本文抜粋:
☆ ☆ ☆
世界経済フォーラム(WEF)は6月28日、世界各国のエネルギー転換状況を評価したランキング「エネルギー転換指数(ETI)」の2023年版結果を発表した。首位はスウェーデン。日本120カ国中で27位、G7の中では6番目の順位と振るわなかった。
同ランキングは、120ヶ国を対象に、「エネルギーシステムパフォーマンス」「エネルギー転換への準備状況」の2つの分野で評価。エネルギーシステムパフォーマンスは、「公平性」「エネルギー安全保障」「環境サステナビリティ」の3つの観点、エネルギー転換への準備状況は、「規制と政治的コミットメント」「インフラ」「教育と人的資本」「イノベーション」「ファイナンスと投資」の5つの観点で現在の進捗状況を評価した。2012年から毎年、測定結果を発表し、今回で13年目。但し、評価手法そのものも時折改定されており、今回は新たな評価手法での評価となった。
ETI 2023
- スウェーデン
- デンマーク
- ノルウェー
- フィンランド
- スイス
- アイスランド
- フランス
- オーストラリア
- オランダ
- エストニア
- ドイツ
- 米国
- 英国
- ブラジル
- ポルトガル
2023年の結果では、過去10年間で95%の国が総スコアを伸ばし、中国、インド、韓国、インドネシア等エネルギーの大量消費国で大きく改善したと評価。一方で、ETIスコアの伸びが鈍化しており、近年のエネルギー危機、地政学的な不安定さにより、過去の取り組みを犠牲にし、安価で安定したエネルギー供給を行ったと報告した。
☆ ☆ ☆
提供情報:

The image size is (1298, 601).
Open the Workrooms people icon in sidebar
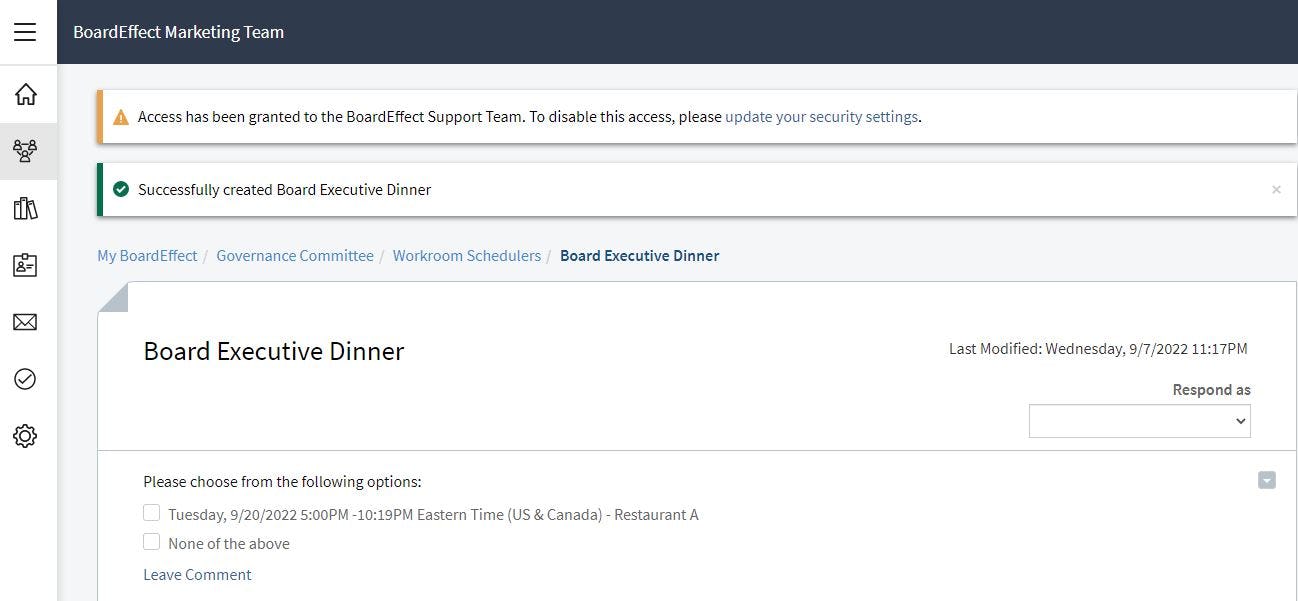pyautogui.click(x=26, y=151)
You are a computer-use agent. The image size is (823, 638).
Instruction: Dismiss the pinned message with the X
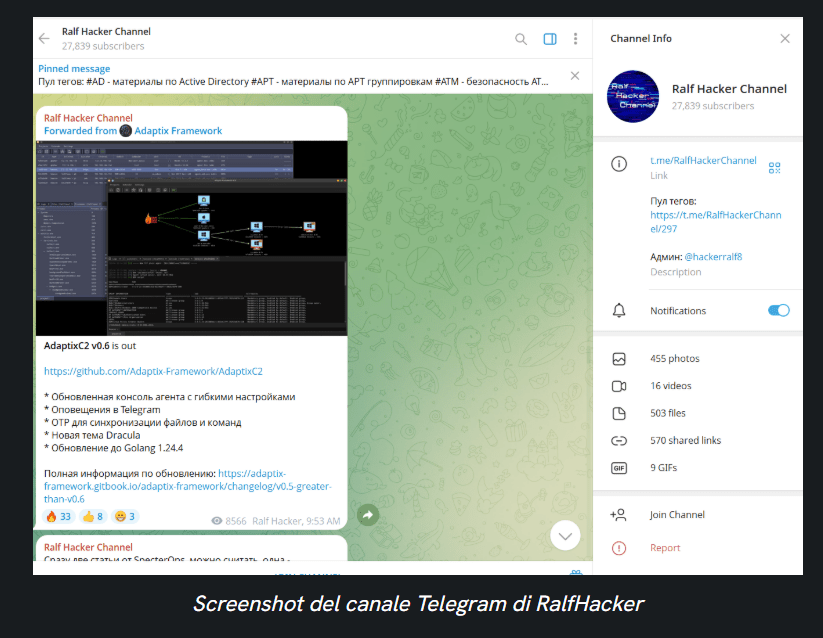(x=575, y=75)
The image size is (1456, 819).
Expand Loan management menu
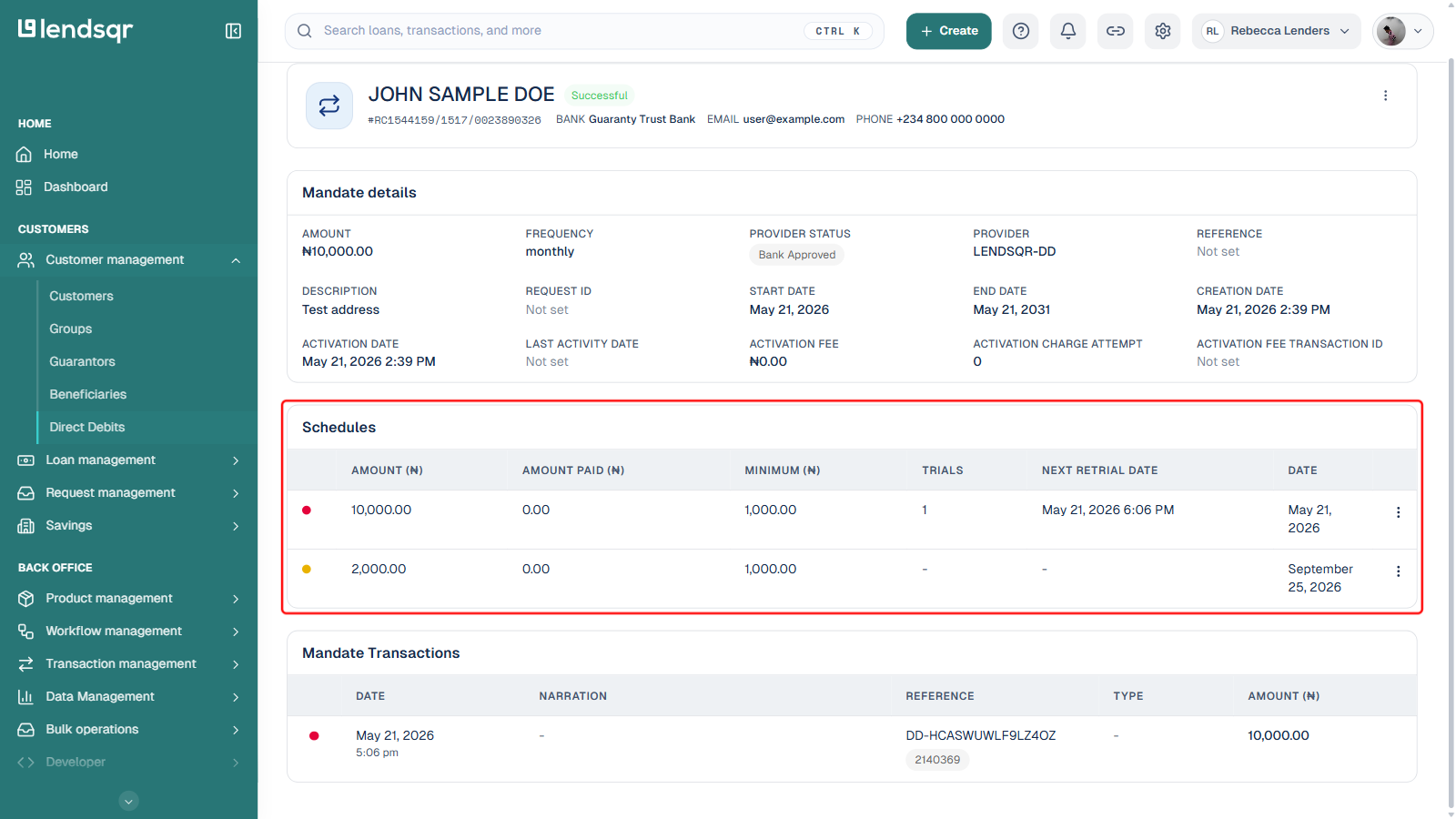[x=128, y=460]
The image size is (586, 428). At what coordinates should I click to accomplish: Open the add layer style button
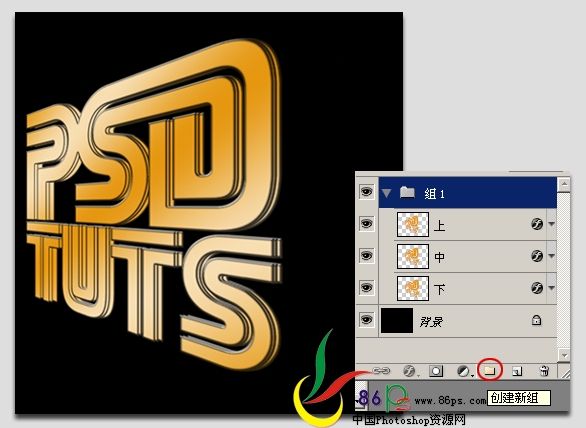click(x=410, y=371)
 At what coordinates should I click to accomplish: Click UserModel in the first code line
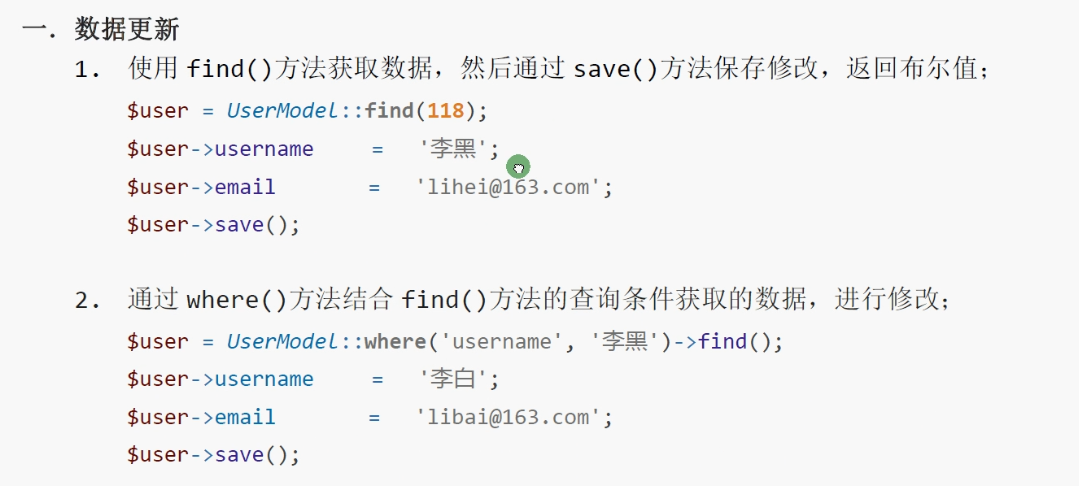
☆ ☆ ☆
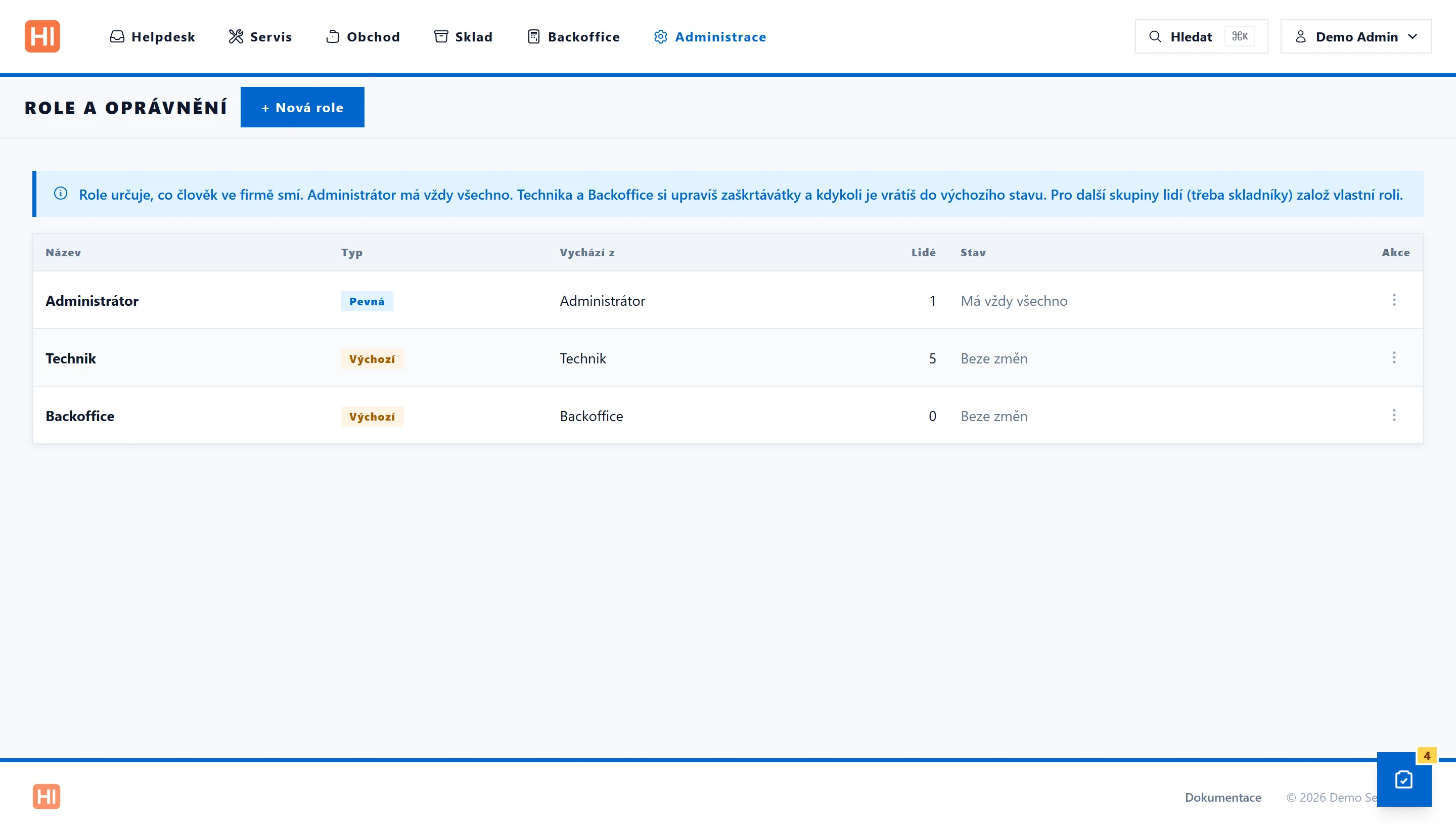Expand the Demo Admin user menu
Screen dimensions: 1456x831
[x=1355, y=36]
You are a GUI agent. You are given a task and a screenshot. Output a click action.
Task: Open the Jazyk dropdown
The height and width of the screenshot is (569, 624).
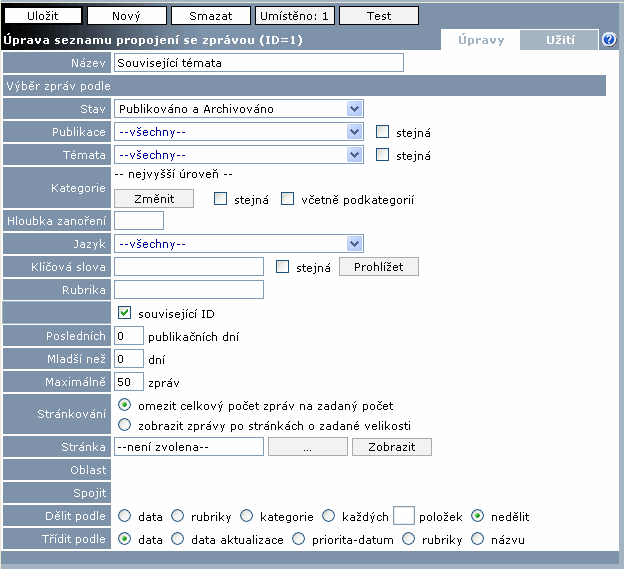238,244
☆ ☆ ☆
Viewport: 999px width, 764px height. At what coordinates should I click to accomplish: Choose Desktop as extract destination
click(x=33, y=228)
☆ ☆ ☆
指示事項:
**a)** エネルギー転換指数に関する本文のうち、「世界経済フォーラム(WEF)」から「な評価手法での評価となった。」までを一字一句そのまま繰り返してください。
**b)** 一覧の中から、文字列「coordinates」を含む行をすべて抜き出してください。
本文と一覧は、それぞれ異なる出典に由来するものです。

解答済み課題:
**a)**
世界経済フォーラム(WEF)は6月28日、世界各国のエネルギー転換状況を評価したランキング「エネルギー転換指数(ETI)」の2023年版結果を発表した。首位はスウェーデン。日本120カ国中で27位、G7の中では6番目の順位と振るわなかった。
同ランキングは、120ヶ国を対象に、「エネルギーシステムパフォーマンス」「エネルギー転換への準備状況」の2つの分野で評価。エネルギーシステムパフォーマンスは、「公平性」「エネルギー安全保障」「環境サステナビリティ」の3つの観点、エネルギー転換への準備状況は、「規制と政治的コミットメント」「インフラ」「教育と人的資本」「イノベーション」「ファイナンスと投資」の5つの観点で現在の進捗状況を評価した。2012年から毎年、測定結果を発表し、今回で13年目。但し、評価手法そのものも時折改定されており、今回は新たな評価手法での評価となった。

**b)**
The image size is (586, 428). At what coordinates should I click to accomplish: Open the add layer style button
 At what coordinates should I click to accomplish: Click UserModel in the first code line
Viewport: 999px width, 764px height. At what coordinates should I click to accomplish: Choose Desktop as extract destination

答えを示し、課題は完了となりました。